Por dentro do Código de Defesa do Empreendedor

Em vigor desde o dia 11 de julho, o Código de Defesa do Empreendedor busca simplificar o papel estatal e diminuir as barreiras de entrada para a formalidade, a partir de normas de proteção ao exercício da atividade econômica em São Paulo, além de deliberar sobre a atuação do Estado como agente normativo e regulador.

São princípios que norteiam o disposto na lei, de autoria dos deputados estaduais Sérgio Victor e Ricardo Mellão, ambos do Novo, a livre iniciativa nas atividades econômicas, a presunção de boa-fé do empreendedor perante o poder público e a intervenção subsidiária e excepcional do Estado sobre o exercício das atividades econômicas.
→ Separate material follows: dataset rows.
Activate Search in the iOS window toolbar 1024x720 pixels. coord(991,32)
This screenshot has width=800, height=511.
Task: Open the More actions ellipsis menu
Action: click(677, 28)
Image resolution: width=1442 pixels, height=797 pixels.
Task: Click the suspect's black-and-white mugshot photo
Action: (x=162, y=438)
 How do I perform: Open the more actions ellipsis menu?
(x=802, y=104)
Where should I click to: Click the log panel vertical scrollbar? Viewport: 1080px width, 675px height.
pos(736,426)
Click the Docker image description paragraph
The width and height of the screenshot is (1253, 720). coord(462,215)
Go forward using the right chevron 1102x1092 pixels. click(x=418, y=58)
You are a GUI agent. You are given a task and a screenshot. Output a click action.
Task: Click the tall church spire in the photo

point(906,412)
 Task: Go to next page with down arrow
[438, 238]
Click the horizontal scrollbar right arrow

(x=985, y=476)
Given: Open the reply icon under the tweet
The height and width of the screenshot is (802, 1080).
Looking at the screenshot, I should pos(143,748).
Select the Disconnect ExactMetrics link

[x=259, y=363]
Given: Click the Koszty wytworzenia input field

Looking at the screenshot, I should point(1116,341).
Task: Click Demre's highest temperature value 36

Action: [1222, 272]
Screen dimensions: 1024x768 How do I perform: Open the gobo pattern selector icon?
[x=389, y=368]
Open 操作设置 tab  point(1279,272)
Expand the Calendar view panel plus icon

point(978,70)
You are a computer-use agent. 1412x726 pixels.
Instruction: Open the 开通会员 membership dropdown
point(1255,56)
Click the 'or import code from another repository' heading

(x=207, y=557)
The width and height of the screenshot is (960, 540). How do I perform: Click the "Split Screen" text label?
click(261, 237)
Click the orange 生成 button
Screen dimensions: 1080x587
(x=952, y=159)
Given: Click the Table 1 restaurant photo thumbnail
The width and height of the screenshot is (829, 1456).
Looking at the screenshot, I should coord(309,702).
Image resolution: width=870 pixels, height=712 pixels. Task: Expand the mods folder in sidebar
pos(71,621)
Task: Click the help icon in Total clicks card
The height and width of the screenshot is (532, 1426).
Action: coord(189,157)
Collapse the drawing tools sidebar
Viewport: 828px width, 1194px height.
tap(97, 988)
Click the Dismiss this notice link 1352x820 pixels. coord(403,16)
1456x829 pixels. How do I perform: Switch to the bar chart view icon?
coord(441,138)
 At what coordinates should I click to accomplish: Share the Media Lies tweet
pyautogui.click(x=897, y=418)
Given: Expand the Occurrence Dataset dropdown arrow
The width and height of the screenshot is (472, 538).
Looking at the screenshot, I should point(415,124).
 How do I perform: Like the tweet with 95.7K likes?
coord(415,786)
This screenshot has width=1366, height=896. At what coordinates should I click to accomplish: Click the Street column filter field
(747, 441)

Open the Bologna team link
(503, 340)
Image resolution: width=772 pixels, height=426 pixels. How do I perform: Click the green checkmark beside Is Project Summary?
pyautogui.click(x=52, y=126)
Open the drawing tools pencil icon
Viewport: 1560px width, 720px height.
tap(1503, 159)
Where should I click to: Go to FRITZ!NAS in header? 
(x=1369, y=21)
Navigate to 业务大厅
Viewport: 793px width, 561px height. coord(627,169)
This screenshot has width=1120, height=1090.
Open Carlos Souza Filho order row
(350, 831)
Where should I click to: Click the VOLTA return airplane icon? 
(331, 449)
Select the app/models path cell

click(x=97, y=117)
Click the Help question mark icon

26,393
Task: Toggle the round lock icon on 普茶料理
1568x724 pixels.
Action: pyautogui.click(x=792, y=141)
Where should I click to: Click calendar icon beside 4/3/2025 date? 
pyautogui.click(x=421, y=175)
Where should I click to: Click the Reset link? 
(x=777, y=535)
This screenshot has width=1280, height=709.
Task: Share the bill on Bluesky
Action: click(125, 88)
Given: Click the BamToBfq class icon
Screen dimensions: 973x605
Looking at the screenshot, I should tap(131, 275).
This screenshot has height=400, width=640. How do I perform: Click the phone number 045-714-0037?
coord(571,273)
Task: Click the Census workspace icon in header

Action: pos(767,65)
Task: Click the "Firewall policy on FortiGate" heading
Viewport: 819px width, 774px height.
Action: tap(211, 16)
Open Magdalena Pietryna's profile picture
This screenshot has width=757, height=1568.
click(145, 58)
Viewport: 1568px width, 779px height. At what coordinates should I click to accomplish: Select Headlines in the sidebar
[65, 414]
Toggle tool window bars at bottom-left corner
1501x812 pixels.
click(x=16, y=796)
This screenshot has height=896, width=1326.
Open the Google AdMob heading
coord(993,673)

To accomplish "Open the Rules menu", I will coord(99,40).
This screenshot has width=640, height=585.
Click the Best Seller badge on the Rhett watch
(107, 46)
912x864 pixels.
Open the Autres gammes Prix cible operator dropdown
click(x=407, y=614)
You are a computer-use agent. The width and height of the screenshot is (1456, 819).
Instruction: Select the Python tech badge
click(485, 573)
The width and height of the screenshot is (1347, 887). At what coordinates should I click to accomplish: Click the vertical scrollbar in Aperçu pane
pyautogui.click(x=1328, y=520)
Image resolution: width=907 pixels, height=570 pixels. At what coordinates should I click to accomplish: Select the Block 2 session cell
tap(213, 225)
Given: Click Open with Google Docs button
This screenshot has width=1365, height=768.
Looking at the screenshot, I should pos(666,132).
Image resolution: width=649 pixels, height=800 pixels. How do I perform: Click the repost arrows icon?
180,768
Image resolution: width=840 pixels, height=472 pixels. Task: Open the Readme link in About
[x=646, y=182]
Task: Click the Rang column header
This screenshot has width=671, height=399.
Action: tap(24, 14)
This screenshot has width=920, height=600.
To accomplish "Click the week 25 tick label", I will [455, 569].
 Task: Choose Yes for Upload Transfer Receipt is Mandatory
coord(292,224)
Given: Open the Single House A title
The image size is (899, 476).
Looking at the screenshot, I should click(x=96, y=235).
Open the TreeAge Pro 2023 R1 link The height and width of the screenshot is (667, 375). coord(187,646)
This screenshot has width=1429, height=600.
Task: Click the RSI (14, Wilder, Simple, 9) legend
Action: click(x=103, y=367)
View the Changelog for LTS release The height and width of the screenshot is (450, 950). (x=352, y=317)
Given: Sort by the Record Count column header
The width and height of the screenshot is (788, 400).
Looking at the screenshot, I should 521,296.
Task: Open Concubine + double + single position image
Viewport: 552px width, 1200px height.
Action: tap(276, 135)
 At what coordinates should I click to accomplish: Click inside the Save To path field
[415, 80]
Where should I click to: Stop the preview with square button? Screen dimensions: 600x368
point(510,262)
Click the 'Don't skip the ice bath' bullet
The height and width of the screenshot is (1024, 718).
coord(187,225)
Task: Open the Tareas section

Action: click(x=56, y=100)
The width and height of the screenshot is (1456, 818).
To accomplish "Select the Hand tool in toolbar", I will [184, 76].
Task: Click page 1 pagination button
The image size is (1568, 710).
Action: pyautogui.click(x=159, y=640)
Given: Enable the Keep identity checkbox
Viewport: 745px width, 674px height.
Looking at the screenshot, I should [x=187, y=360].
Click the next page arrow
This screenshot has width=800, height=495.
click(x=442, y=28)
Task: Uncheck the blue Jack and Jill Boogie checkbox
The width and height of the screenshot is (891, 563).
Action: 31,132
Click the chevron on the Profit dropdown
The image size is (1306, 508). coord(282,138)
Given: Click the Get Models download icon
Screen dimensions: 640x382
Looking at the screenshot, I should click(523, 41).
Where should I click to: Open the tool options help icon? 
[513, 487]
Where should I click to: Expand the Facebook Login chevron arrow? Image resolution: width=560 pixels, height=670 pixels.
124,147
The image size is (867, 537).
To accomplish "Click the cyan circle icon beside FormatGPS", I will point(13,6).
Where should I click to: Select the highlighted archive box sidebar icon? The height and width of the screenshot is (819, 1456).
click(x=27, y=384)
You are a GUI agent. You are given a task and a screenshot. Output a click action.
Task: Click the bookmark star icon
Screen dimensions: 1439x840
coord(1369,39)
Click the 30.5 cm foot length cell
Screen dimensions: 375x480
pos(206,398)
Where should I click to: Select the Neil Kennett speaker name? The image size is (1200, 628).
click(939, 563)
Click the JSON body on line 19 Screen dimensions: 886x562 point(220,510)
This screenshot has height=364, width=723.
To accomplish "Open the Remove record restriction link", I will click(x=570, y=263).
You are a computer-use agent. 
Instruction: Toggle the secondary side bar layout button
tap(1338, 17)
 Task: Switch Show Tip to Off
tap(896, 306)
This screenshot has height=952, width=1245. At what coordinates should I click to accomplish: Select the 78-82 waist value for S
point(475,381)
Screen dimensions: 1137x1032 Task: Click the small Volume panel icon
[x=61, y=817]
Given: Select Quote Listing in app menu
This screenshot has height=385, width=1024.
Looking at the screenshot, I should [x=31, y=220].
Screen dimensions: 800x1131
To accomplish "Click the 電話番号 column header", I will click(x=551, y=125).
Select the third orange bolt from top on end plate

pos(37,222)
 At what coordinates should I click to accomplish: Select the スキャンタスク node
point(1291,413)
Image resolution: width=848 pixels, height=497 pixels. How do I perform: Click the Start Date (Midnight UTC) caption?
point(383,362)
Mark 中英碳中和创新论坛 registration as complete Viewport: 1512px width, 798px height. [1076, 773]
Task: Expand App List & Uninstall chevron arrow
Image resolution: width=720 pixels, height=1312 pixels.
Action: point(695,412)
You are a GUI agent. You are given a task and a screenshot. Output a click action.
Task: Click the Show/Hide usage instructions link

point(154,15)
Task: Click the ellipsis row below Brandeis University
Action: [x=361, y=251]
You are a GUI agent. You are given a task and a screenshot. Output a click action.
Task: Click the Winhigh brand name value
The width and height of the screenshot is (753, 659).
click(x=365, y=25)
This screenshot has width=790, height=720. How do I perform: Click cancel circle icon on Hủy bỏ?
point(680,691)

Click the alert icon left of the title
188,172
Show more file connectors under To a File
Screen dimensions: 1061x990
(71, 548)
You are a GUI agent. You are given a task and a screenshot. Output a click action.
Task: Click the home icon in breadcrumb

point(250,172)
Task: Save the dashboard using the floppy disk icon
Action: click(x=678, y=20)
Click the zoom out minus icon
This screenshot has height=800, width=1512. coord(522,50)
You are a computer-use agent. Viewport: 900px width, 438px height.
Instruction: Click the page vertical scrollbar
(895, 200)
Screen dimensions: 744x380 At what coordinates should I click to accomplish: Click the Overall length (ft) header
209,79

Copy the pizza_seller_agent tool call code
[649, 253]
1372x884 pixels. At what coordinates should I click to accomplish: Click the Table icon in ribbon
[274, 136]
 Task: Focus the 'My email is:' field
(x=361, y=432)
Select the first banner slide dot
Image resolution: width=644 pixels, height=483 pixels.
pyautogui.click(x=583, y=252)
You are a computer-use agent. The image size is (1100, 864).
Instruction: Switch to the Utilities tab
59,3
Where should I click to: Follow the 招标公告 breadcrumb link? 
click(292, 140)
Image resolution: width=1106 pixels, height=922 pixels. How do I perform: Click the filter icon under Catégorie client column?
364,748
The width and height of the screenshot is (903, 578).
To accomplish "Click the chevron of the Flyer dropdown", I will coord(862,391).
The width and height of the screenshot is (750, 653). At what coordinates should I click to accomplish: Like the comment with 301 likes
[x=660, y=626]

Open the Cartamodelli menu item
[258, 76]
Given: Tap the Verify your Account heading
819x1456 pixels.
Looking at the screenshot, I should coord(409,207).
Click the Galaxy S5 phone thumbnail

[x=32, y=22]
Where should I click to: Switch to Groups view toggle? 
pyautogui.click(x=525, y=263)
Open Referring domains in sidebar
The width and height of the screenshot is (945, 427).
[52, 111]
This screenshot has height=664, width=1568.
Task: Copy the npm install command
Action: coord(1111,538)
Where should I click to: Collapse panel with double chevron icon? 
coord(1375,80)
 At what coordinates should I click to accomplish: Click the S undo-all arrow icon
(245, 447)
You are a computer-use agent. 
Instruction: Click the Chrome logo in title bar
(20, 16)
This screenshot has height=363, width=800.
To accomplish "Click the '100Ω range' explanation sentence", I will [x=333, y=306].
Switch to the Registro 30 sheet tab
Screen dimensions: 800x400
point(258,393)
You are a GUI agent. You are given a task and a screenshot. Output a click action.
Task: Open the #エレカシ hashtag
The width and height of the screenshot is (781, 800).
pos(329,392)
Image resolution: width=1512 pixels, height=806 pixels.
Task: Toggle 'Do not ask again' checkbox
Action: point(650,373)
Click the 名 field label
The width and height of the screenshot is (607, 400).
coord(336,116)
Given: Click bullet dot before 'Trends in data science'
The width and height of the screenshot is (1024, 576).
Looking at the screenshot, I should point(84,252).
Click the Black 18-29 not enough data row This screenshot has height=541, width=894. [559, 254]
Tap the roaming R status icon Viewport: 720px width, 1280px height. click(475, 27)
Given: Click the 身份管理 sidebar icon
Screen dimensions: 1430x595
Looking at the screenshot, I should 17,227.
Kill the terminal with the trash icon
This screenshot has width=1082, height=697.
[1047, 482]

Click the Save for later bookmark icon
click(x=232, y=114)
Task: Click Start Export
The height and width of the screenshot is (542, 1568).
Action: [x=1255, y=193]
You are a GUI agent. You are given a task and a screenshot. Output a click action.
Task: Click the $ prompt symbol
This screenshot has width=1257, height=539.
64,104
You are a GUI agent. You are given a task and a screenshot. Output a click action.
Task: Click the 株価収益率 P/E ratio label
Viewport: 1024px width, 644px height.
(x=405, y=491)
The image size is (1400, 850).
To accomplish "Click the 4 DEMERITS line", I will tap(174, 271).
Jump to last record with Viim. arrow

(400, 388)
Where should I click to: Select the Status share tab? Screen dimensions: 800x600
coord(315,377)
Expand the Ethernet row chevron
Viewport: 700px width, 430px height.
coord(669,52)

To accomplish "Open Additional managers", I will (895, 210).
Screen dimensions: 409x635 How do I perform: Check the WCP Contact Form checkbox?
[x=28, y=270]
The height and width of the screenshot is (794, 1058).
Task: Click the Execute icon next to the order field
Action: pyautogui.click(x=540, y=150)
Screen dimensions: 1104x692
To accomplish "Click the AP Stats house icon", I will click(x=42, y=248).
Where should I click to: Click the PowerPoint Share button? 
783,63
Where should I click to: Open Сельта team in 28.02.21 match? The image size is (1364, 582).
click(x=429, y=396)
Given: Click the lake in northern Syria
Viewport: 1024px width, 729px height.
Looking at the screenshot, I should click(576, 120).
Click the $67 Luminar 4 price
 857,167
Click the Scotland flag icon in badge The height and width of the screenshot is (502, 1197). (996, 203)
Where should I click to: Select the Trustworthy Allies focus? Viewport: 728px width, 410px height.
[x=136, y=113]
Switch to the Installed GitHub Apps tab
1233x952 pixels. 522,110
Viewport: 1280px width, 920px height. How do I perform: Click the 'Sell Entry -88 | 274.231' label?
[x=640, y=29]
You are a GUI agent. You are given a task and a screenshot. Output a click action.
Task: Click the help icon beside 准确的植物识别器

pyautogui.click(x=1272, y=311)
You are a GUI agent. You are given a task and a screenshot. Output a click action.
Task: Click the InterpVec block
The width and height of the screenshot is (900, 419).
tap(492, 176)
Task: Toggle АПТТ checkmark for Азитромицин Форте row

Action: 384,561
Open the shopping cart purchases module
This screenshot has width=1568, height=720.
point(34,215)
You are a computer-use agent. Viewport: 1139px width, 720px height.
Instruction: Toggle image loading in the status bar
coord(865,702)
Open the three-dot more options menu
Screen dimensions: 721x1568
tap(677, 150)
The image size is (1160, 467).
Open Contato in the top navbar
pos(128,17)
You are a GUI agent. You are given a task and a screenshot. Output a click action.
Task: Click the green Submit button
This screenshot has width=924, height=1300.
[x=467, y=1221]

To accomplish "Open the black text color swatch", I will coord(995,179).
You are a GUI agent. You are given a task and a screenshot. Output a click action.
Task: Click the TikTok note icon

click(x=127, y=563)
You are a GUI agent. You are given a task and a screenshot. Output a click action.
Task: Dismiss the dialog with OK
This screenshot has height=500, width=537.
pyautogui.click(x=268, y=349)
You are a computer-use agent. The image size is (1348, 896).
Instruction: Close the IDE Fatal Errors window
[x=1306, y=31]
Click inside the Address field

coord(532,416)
O Código de Defesa do Empreendedor

Confira outras novidades trazidas pela lei:

  • Promoção e consolidação de um sistema integrado, em plataforma digital, para a obtenção simplificada dos documentos necessários aos processos de registro, abertura, funcionamento, modificação e extinção de empresas;
  • Eliminação da exigência da licença para negócios de baixo risco;
  • Avaliação a cada 10 anos da eficiência e do impacto de todas as medidas de regulamentação e revisão, quando necessário.
  • Criação de plataforma integrada para obtenção das licenças necessárias;
  • Simplificação do sistema tributário, a fim de diminuir o custo operacional dos empreendedores e facilitar a fiscalização tributária;
  • Exigência de que órgãos estipulem prazo máximo para análise da solicitação do empreendedor referente à liberação de atividade econômica de alto risco;
  • Análise de toda a documentação antes de conceder parecer com pendências em processo administrativo de liberação de atividade econômica;
  • Regulamentação do sandbox regulatório, ambiente experimental para testes de produtos, serviços ou tecnologias inovadoras.